C’est en tout cas l’esprit dans lequel Valérie Hayer, eurodéputée Renaissance, aimerait que ce mécanisme soit appliqué. “L’idée n’est pas de mettre en place des mesures protectionnistes et de désavantager les entreprises des pays tiers. Nous voulons que ce mécanisme soit conforme aux règles de l’OMC”, a-t-elle précisé le 5 mars 2021. Une exigence de conformité aux normes de l’Organisation mondiale du commerce, dont sont membres les Etats de l’UE.

Où en est-on dans le processus législatif ?

Le 10 mars 2021, les députés européens ont voté une résolution, non contraignante, sur le mécanisme d’ajustement carbone aux frontières. Avec ce texte, qui leur a permis de prendre position en amont du processus législatif, les eurodéputés ont voulu peser politiquement sur les orientations données à ce mécanisme. Le 14 juillet, la Commission européenne a ensuite dévoilé sa proposition législative, incluse dans son “paquet climat”, nommé “Fit for 55” en anglais et qui comprend une série de mesures environnementales.

A l’occasion de la présidence française du Conseil de l’UE, Paris comptait aboutir le plus rapidement possible à un accord entre les Vingt-Sept. Une étape importante a été franchie le 15 mars, les ministres des Finances ayant adopté leur position sur les grandes lignes de cet instrument. 

Dans sa position sur le sujet, le Conseil a proposé deux modifications principales par rapport au projet initial de l’exécutif européen. Les Vingt-Sept souhaitent ainsi centraliser au niveau de l’UE le nouveau registre des importateurs déclarants et entendent exempter de ces formalités les exportations dans l’Union d’une valeur inférieure à 150 euros. Réunis en Conseil Environnement le 28 juin, les ministres ont confirmé la fin des quotas gratuits pour les secteurs concernés par le MACF de manière progressive sur une période de dix ans, entre 2026 et 2035.

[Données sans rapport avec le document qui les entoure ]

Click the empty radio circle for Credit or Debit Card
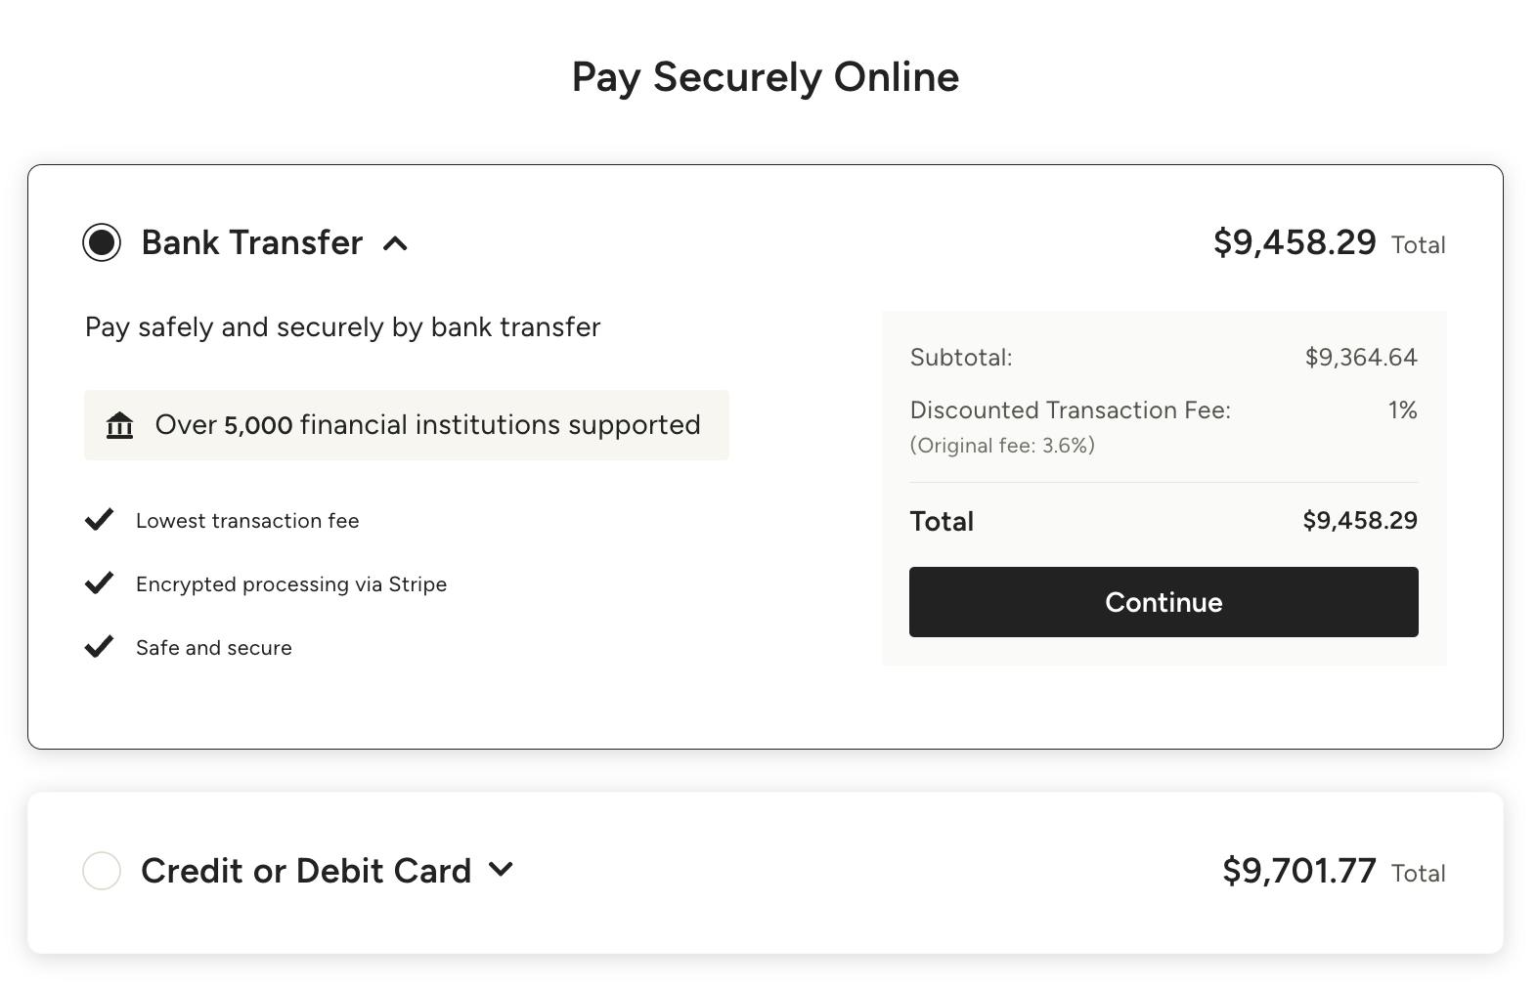Image resolution: width=1537 pixels, height=991 pixels. pyautogui.click(x=101, y=871)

Le Parlement européen a de son côté finalement approuvé sa position de négociation mercredi 22 juin. Réunis en session plénière le 8 juin dernier, les eurodéputés avaient en effet voté en défaveur de la réforme du marché carbone, eux-mêmes divisés sur la question des quotas gratuits pour les entreprises européennes. Les deux textes (marché carbone et MACF) étaient donc retournés en commission pour de nouvelles discussions. 

Une nouvelle ressource pour l’UE

Pour pallier les conséquences économiques de la pandémie de de Covid-19, les Etats membres ont adopté en juillet 2020 un plan de relance de 750 milliards d’euros. Le montage financier autour de cette opération précise que le remboursement de cet emprunt se fera grâce à l’argent dégagé via de nouvelles ressources. Dans ce cadre, les institutions de l’Union se sont accordées sur un calendrier juridiquement contraignant : le mécanisme d’ajustement carbone aux frontières devrait être instauré d’ici le 1er janvier 2023.

Selon les estimations de la Commission, qui a précisé les contours de cette nouvelle ressource en décembre 2021 et proposé que 75 % des recettes du mécanisme alimentent le budget européen, celui-ci pourrait rapporter 1 milliard d’euros par an à l’UE. Outre son impact environnemental, le projet s’inscrit donc dans une stratégie de relance économique mais aussi d’autonomisation du budget européen, aujourd’hui alimenté aux trois quarts par les contributions nationales des Etats membres.